UNITED NATIONS (Reuters) - South Korean Foreign Minister Yun Byung-se accused North Korea on Thursday of “totally ridiculing” the authority of the United Nations through its nuclear and missile tests and said it was time to reconsider whether it was qualified for U.N. membership.
In an address to the annual United Nations General Assembly, Yun said the U.N. security Council should adopt “stronger, comprehensive” sanctions on North Korea after its fifth nuclear test on Sept. 9 and close loopholes in existing measures.
“North Korea’s repeated violations and non-compliance of Security Council resolutions and international norms is unprecedented and has no parallel in the history of the U.N.,” Yun said.
“North Korea is totally ridiculing the authority of the General Assembly and the Security Council,” he said.
“Therefore, I believe it is high time to seriously reconsider whether North Korea is qualified as a peace-loving U.N. member, as many countries are already questioning.”
Yun said North Korea had not only advanced its nuclear and missile capacity, but publicly threatened to use those weapons preemptively. He said it was the “last chance” to put a brake on its nuclear ambitions.
Yun also called for action against North Korea’s violations of the rights of its own people, and said there should be greater focus on North Korean workers abroad and the possible diversion of their wages to weapons programs.

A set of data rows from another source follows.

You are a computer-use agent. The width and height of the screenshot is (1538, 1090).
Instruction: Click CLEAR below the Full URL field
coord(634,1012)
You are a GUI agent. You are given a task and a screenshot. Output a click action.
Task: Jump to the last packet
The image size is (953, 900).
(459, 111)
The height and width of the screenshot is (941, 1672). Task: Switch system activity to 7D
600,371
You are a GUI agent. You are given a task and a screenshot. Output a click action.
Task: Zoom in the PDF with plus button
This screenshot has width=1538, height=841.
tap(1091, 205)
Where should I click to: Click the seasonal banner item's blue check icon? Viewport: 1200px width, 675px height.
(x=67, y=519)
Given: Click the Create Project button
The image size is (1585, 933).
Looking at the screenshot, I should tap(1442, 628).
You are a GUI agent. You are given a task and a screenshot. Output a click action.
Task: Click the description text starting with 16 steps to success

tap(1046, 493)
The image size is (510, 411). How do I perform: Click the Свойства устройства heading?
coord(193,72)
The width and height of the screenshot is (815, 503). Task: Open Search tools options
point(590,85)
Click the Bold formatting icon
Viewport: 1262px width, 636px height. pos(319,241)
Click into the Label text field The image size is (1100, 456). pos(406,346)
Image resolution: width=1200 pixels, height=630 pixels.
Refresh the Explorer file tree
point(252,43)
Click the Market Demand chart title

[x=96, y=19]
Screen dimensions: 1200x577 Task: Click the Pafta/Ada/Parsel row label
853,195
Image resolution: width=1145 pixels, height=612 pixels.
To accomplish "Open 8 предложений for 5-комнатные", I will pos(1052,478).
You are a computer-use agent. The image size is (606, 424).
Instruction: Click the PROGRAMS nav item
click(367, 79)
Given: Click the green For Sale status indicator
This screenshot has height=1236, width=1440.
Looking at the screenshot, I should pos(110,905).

Discussions are already under way on a possible new U.N. sanctions resolution on North Korea after its latest nuclear test.
Analysts and diplomats say much depends on China’s attitude.
China is North Korea’s main ally, but has been angered by its repeated missile and nuclear tests and backed tough U.N. sanctions on Pyongyang in March. At the same time, it has repeatedly called for a return to international talks to resolve the issue, in spite of the skepticism of other world powers.
Chinese Premier Li Keqiang told the General Assembly on Wednesday countries must remain committed to denuclearization of the Korean peninsula, while seeking a solution to the North Korean nuclear issue through dialogue.
The United States said Li and U.S. President Barack Obama agreed in New York on Monday to step up cooperation in the U.N. Security Council and in law enforcement channels
Japanese Prime Minister Shinzo Abe said on Wednesday the threat posed by North Korea was “substantially more serious” than in the past and demanded an “entirely distinct” response.